Oil painting by Piet Mondrian (1915)

Composition 10 in Black and White (Compositie 10 in zwart wit) is a 1915 oil painting by Dutch artist Piet Mondrian. It is sometimes called Pier and Ocean, given its preceding works with similar titles. It is an abstract composition consisting of horizontal and vertical black lines on white. It belongs vaguely to the Cubist and De Stijl movements, having been created before their official conception but carrying similar influence.

After the outbreak of World War I, Mondrian was kept from travelling. For a while, he lived in the seaside resorts of Domburg and Scheveningen. There he created a series of drawings inspired by the sea.
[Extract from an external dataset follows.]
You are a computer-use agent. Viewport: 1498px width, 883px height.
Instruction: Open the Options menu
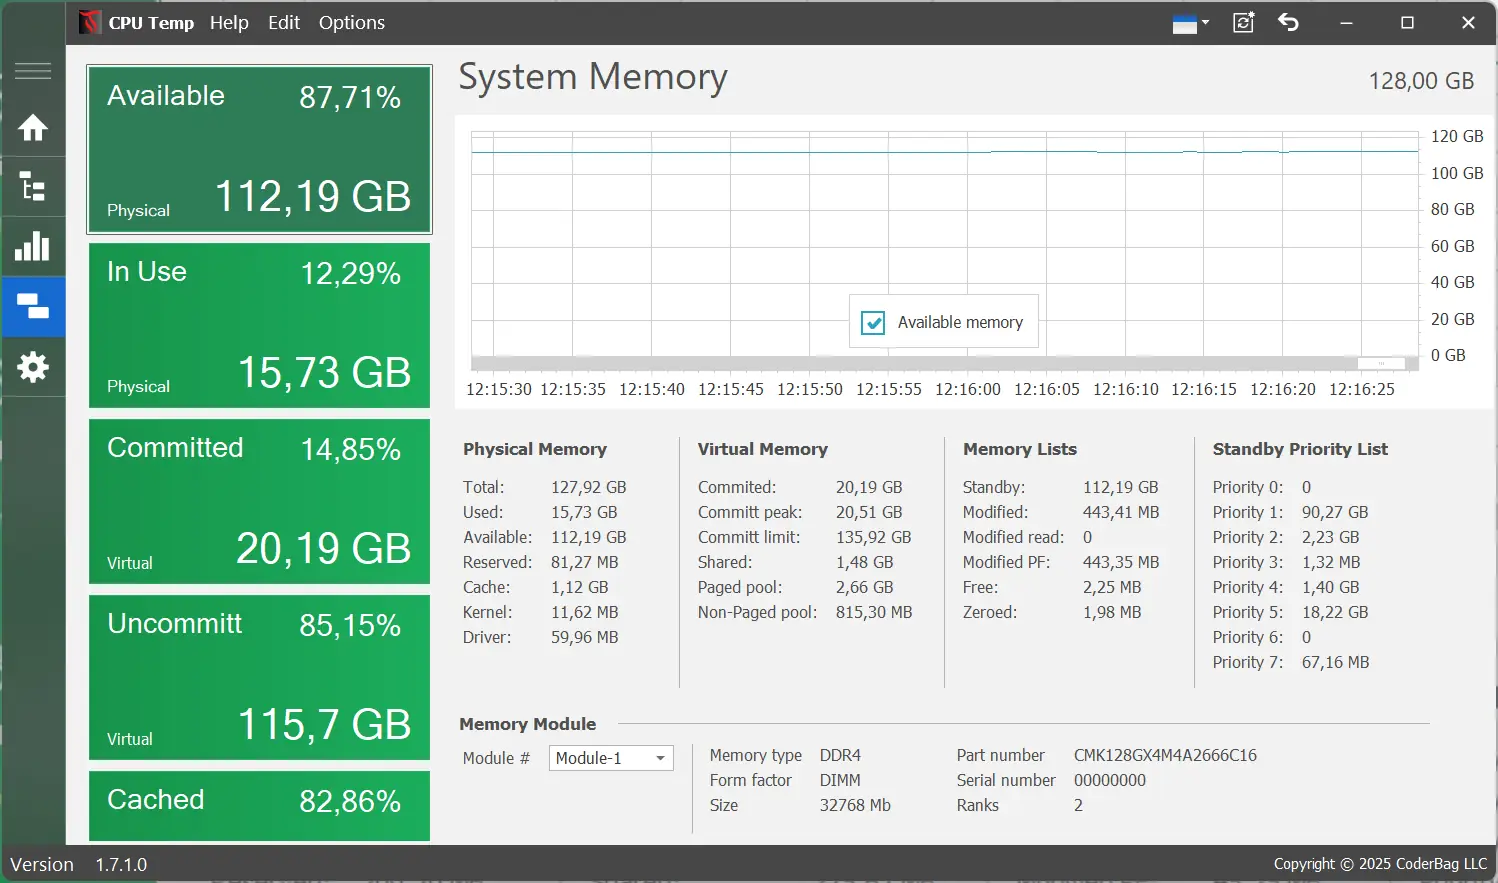[351, 22]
In 1915, based on those drawings, he created this painting. It is the first in which he uses exclusively black and white.

This painting is considered a turning point in his journey toward abstraction. Although it has influence from the breakwater (the pier is the vertical lines, while the waves are horizontal), it is generally abstract. After this painting, Mondrian moved away from recognizable representations of nature and toward visual harmony. This shift is visible in the focus on rhythm and pure line in Composition 10.

This work is currently in the Kröller-Müller Museum in Otterlo, Netherlands.

== Influence ==
Inspired by this painting, FALT wrote the song Offshore for the music competition Art Rocks.